◆ Assigned task: Copy verbatim the block of lines in the entries below whose first line contains "1389x868 pixels." and whose last line contains "the Add text". Leave out all other lines.

◆ Input records:
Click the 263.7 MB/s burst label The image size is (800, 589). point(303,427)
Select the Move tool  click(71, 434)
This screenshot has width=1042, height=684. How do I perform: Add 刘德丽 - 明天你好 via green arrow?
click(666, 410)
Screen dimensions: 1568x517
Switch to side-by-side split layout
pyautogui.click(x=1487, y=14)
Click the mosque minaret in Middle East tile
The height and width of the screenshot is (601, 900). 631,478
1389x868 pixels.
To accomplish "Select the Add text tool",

* * *

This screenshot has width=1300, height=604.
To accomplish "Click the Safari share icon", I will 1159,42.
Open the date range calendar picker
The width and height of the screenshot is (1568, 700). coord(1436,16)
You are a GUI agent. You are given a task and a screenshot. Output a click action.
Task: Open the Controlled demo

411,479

◆ Result below:
1389x868 pixels.
To accomplish "Select the Add text tool",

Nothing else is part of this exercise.